Photocatalytic Acceptorless Dehydrogenation of Amines for Hydrogen and Imine Production Using Hollow MoS2‐ZnIn2S4/CeO2 Featuring Spatially Separated Redox Active Sites

Abstract Photocatalytic acceptorless dehydrogenation (PAD) of amines represents an innovative method for the production of hydrogen (H 2 ) and imines. Nonetheless, the efficiency of this reaction is often compromised by the formation of undesirable by‐products, such as dibenzylamine resulting from imine hydrogenation and 1,2‐diphenyl ethylenediamine due to C─C coupling. In this study, a novel hollow core/shell photocatalyst, MoS 2 ‐ZnIn 2 S 4 /CeO 2 (M‐ZIS/C), is designed and developed with spatially separated redox active sites to mitigate these challenges. The optimized M 3% ‐ZIS/C 45% catalyst demonstrates remarkable performance, achieving a 27.5‐fold increase in the production rate of H 2 and an 18.7‐fold in increase in the yield of N‐benzylidenebenzylamine (N‐BBA) during the benzylamine PAD reaction compared to pure ZnIn 2 S 4 . Notably, the selectivity for N‐BBA improved significantly from 15.6 to 97.4% upon the modification with MoS 2 . Isotopic tracing experiments further confirmed that H 2 is generated from amines, with trace amounts of water acting as a proton‐transfer mediator to accelerate the reaction kinetics.
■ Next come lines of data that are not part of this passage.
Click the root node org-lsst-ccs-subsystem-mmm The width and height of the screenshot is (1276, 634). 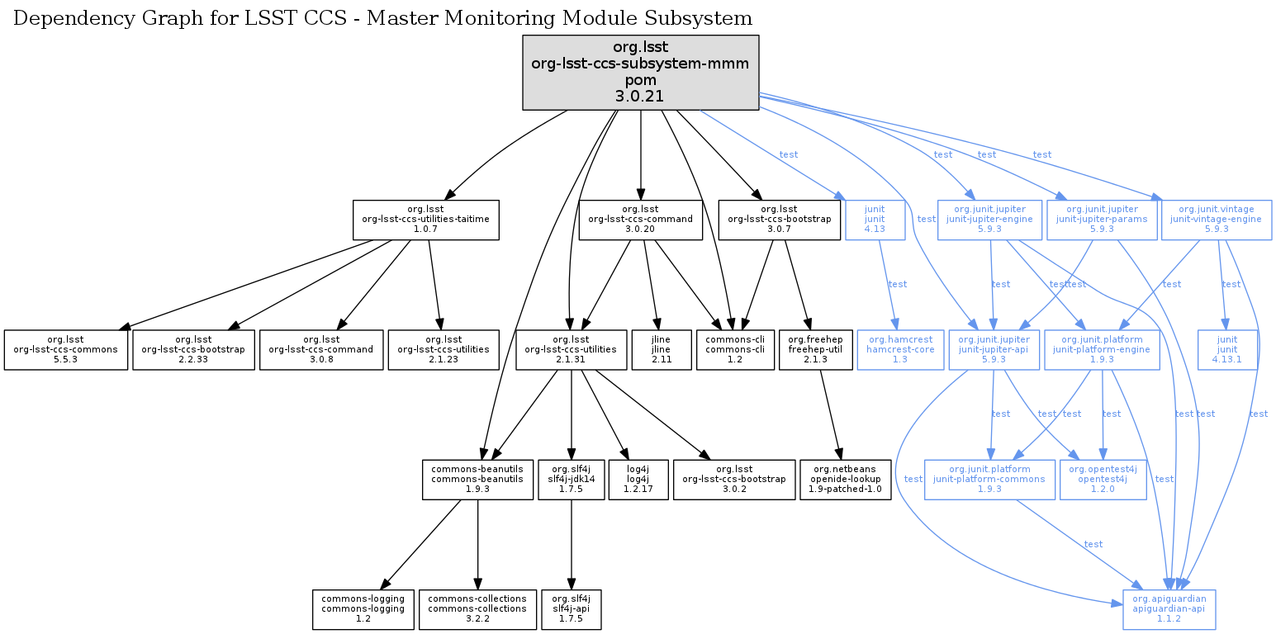640,73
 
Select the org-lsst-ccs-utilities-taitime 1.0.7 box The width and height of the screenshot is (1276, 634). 425,220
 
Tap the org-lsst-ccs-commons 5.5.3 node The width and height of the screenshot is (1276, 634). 66,350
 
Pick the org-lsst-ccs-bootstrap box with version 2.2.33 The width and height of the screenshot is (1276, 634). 193,350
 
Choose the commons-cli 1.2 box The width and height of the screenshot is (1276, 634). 735,350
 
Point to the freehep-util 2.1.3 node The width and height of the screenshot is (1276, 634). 815,350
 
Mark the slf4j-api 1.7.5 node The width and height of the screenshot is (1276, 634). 572,609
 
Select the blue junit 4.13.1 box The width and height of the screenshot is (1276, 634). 1228,350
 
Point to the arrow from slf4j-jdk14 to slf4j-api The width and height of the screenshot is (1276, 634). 572,545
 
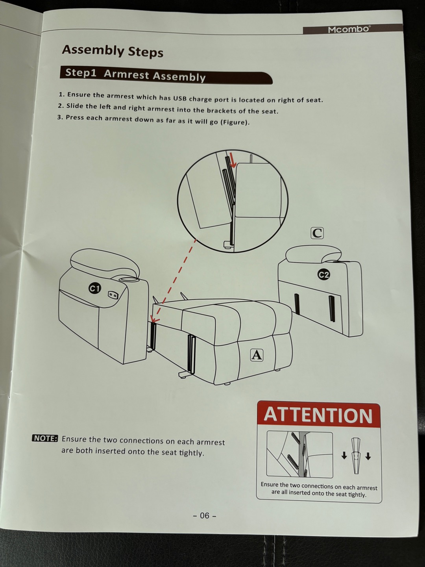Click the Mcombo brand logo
349,30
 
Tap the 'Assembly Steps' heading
113,51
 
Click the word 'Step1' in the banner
81,73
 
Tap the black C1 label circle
95,288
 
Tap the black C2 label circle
323,275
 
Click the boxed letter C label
317,233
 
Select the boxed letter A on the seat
257,355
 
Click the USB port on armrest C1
113,295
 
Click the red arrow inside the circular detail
233,162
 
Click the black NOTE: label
45,439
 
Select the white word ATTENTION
318,415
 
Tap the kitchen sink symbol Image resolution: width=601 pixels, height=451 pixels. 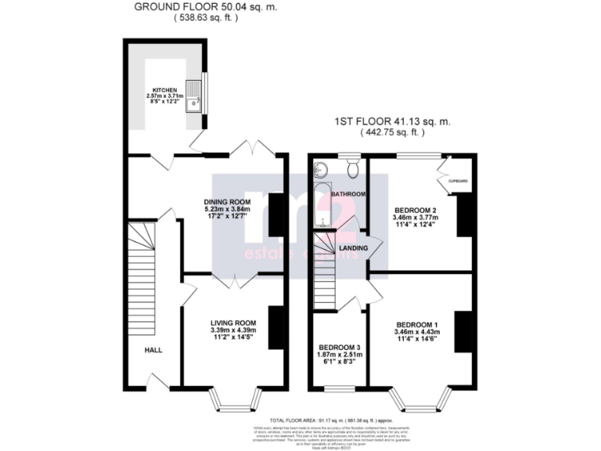192,95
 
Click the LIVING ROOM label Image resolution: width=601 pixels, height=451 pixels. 233,322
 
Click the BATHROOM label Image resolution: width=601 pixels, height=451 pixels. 347,193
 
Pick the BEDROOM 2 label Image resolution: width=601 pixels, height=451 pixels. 416,209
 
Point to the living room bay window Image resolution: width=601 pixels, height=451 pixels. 234,400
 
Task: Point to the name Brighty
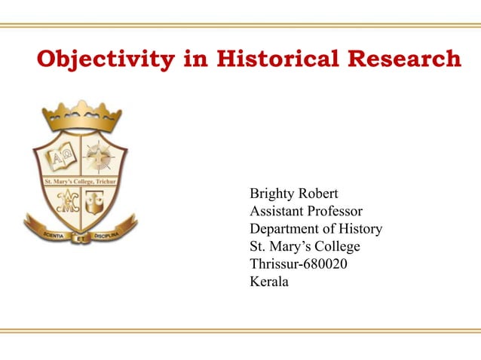[x=272, y=194]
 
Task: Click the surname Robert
[x=318, y=194]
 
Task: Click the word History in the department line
[x=358, y=229]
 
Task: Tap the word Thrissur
[x=274, y=264]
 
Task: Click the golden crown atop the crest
[x=81, y=117]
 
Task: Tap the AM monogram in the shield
[x=63, y=202]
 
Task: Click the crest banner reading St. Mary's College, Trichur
[x=70, y=181]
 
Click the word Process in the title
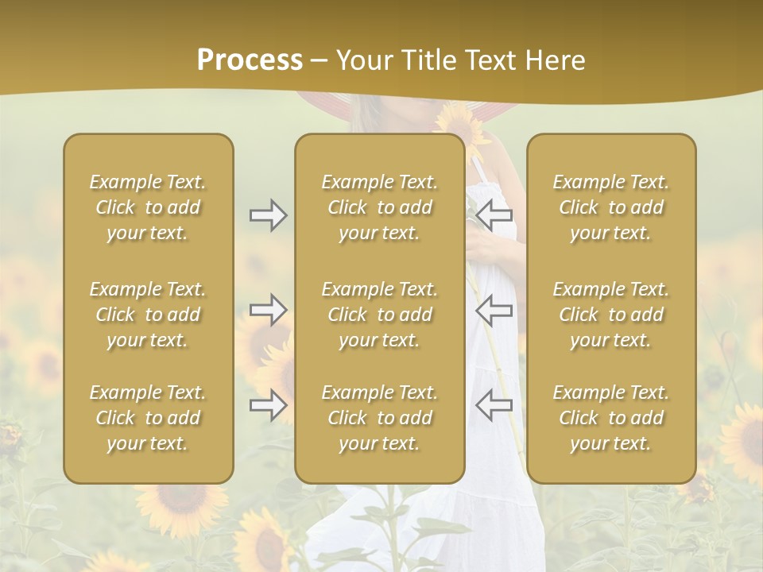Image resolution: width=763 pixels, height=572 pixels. (x=250, y=60)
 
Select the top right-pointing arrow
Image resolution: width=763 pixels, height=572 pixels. (x=268, y=215)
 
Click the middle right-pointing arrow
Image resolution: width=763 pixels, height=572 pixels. (x=268, y=310)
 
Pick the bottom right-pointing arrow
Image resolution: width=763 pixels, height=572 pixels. (x=268, y=405)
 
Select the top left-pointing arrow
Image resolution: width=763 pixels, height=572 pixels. (x=494, y=215)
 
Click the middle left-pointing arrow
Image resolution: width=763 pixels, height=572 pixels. (x=494, y=310)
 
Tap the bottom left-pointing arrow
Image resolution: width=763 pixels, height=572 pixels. (x=494, y=405)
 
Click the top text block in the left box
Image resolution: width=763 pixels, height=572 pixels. (x=148, y=207)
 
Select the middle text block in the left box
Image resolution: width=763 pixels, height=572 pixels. (x=148, y=315)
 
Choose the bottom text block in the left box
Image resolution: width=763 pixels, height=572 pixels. (x=148, y=418)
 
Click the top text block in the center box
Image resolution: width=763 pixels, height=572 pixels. (x=379, y=207)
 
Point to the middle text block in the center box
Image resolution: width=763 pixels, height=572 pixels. (x=379, y=315)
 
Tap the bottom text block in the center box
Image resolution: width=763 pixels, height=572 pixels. (x=379, y=418)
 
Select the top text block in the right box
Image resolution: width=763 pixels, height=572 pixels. (x=611, y=207)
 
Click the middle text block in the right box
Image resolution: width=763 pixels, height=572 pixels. (x=611, y=315)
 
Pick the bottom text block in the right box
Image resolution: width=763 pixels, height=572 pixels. (x=611, y=418)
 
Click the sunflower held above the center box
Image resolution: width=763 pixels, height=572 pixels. (x=463, y=124)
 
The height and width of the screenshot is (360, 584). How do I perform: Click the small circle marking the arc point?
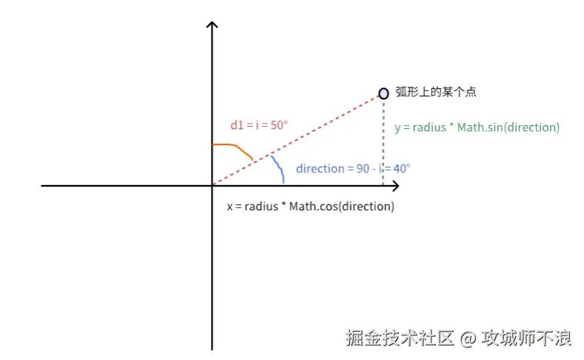[383, 93]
Additionally, in situ infrared spectroscopy revealed the reaction pathway of N─H bond cleavage to generate aldehyde imine intermediates, which subsequently undergo condensation with amines to yield imine products. This approach represents a significant advancement in energy‐chemical coupled photocatalytic systems for improving efficiency and versatility in H 2 production and imine synthesis.